Pour la défense du service public et l’abrogation de la réforme du collège
Dans un premier temps, treize organisations syndicales, dont le SNFOLC (enseignants du secondaire), le SNETAA-FO (enseignants des lycées professionnels) et le SFSDEP-FO (enseignement privé), ont appelé à la grève le 26 janvier prochain pour l’abrogation de la réforme du collège.
Depuis, cet appel à la grève a été étendu à toute la Fonction publique par les fédérations de fonctionnaires CGT-FO, CGT et Solidaires «pour un service public de qualité et une nette augmentation du pouvoir d’achat».

L’appel à la grève des organisations syndicales enseignantes fait suite à trois journées de grève très suivies dans les collèges, ainsi qu’à une grande manifestation nationale à Paris, face à laquelle la ministre de l’éducation nationale, Najate Vallaud-Belkacem, a opposé un silence assourdissant.
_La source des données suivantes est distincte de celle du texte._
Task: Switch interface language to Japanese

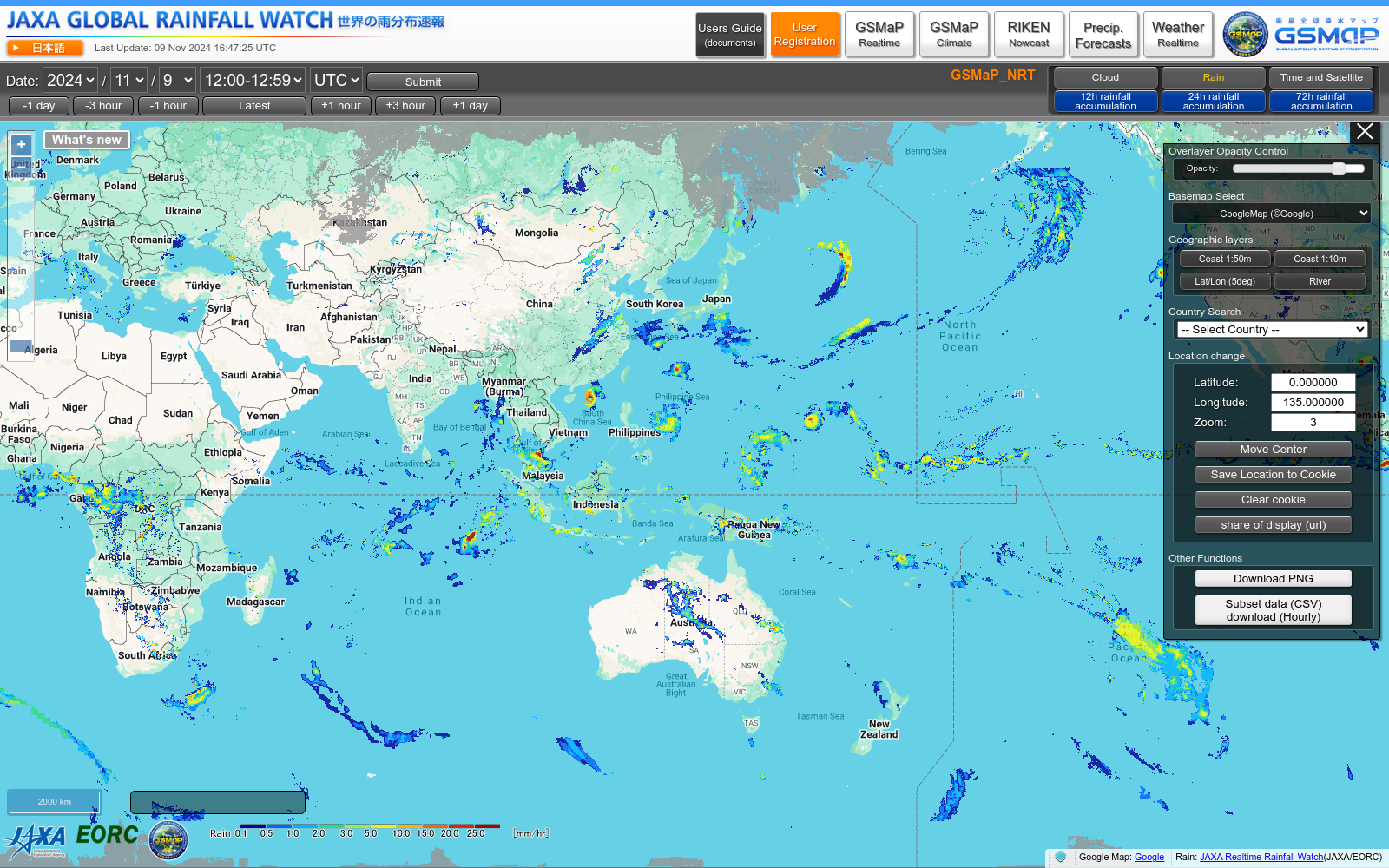Action: 45,48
Générant d’ores et déjà d’immenses tensions au sein des établissements, la réforme du collège est lourde de menaces pour les lycées et pour toute l’école de la République.

Dans le même temps, usant d’un véritable «49.3 social», le premier ministre Manuel Valls a imposé un protocole d’accord minoritaire, intitulé «parcours professionnels, carrières et rémunérations» (PPCR) qui concerne l’ensemble des personnels des trois versants de la fonction publique (état, Territoriale, Hospitalière).
Ce protocle s’inscrit dans la logique suicidaire du pacte de responsabilité-austérité, signé par le MEDEF et la CFDT. Il a pour objectif de générer 1 milliard d’euros de coupes budgétaires sur le dos des agents publics, selon l’estimation publiée dans l’exposé des motifs du projet de loi de finances 2016. Pour y parvenir, le gouvernement a donc décidé de ponctionner la masse salariale des fonctionnaires dans sa part consacrée aux indemnités et de freiner l’avancement de la carrière des agents.
Par ailleurs, le PPCR prévoit des mesures de «gestion des ressources humaines» qui ont pour objectif d’accompagner les restructurations et mobilités forcées, ainsi que les suppressions de postes induites par la réforme de l’état, la réforme territoriale et le projet de loi Santé... soit autant de dégradations du service public et des conditions de travail des agents.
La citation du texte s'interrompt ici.